[Saved data entries]
************
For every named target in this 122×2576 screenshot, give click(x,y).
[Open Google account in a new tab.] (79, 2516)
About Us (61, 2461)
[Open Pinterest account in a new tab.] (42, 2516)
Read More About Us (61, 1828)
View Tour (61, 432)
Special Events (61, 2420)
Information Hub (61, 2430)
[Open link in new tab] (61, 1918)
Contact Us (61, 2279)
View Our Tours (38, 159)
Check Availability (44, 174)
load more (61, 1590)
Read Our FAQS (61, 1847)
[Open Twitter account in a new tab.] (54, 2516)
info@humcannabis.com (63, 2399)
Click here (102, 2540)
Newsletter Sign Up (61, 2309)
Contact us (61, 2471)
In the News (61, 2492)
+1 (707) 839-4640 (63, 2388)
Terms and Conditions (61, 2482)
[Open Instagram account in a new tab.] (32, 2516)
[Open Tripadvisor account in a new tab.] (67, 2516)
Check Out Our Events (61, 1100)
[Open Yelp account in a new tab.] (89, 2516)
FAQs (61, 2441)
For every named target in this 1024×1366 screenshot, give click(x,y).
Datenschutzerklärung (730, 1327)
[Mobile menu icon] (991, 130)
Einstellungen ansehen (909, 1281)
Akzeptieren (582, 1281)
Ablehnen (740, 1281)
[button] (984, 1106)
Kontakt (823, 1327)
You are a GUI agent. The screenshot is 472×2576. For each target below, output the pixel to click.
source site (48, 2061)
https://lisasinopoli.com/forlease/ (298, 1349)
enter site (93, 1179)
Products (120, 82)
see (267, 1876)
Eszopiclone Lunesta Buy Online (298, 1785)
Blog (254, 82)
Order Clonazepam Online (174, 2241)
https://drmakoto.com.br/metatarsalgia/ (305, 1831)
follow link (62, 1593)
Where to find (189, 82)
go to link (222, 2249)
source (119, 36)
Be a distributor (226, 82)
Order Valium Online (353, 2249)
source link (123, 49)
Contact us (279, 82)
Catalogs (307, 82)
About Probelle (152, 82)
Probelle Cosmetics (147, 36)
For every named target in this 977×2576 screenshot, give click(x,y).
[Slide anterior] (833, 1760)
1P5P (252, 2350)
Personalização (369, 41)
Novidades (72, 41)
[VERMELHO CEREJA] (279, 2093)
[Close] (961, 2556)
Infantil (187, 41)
************
> TASK BRIEF: Pick each line holding the word "Open" out of the data and copy it.

> RESULT:
[Open Google account in a new tab.] (79, 2516)
[Open Pinterest account in a new tab.] (42, 2516)
[Open link in new tab] (61, 1918)
[Open Twitter account in a new tab.] (54, 2516)
[Open Instagram account in a new tab.] (32, 2516)
[Open Tripadvisor account in a new tab.] (67, 2516)
[Open Yelp account in a new tab.] (89, 2516)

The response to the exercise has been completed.